Social Policy & Administration

Why India’s Net Exports Have Fallen While It Fails to Overcome Import Dependence

Why India's Net Exports Have Fallen While It Fails to Overcome Import Dependence

Expansive import dependence on other nations means less scope for actualising India’s vision of ‘strategic autonomy’ in its foreign policy, and in negotiating better deals for trade.


Deepanshu Mohan, Associate Professor of Economics and Director, Centre for New Economics Studies (CNES), Jindal School of Liberal Arts and Humanities, O.P. Jindal Global University, Sonipat, Haryana, India.


India’s net exports fell by over 12.7% to $34.66 billion this April. This is one of the steepest declines in the country’s export levels over the last three years and the trend (if it continues) is likely to have major implications for the nation’s already troubled growth story.

India’s manufacturing sector’s performance, which otherwise contributes to vital exports and private investment growth, has struggled to pick up. This, despite a greater impetus provided by the government’s capex spending aimed at encouraging more private investment in areas of infrastructure, realty, etc.

The broader economic policy landscape under the current regime seems to be plagued by an environment of intellectual bankruptcy that is adversely affecting its macro-economic policy making and implementation of  governance mechanisms.
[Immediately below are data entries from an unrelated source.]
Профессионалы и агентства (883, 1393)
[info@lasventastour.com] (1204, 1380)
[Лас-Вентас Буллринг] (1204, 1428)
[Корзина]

There is neither any evidence of a serious effort to note what’s happening at a macro-level nor does the government seem to have any clear plan for designing a medium-to-long term trade policy.

The Concern

Merchandise imports, that had grown over the last few years, are now seeing a fall. This is distressing for major labour-intensive sectors such as textile, leather, gems and jewellery, as well as other engineering goods.

However, a positive trend in terms of trade is in services, where India’s service output levels have outperformed that of the US, Europe, and China since late 2022. It has helped narrow India’s current account deficit (CAD) too, which was growing because of a constant rise in merchandise imports (including rise in imports from Russia and China).

It has therefore been advised that a push towards driving ‘service-based export’ growth may in fact help the Indian macro-growth trajectory and help the government in not just reducing its CAD, but also in creating more jobs in some of the labour-intensive service sectors.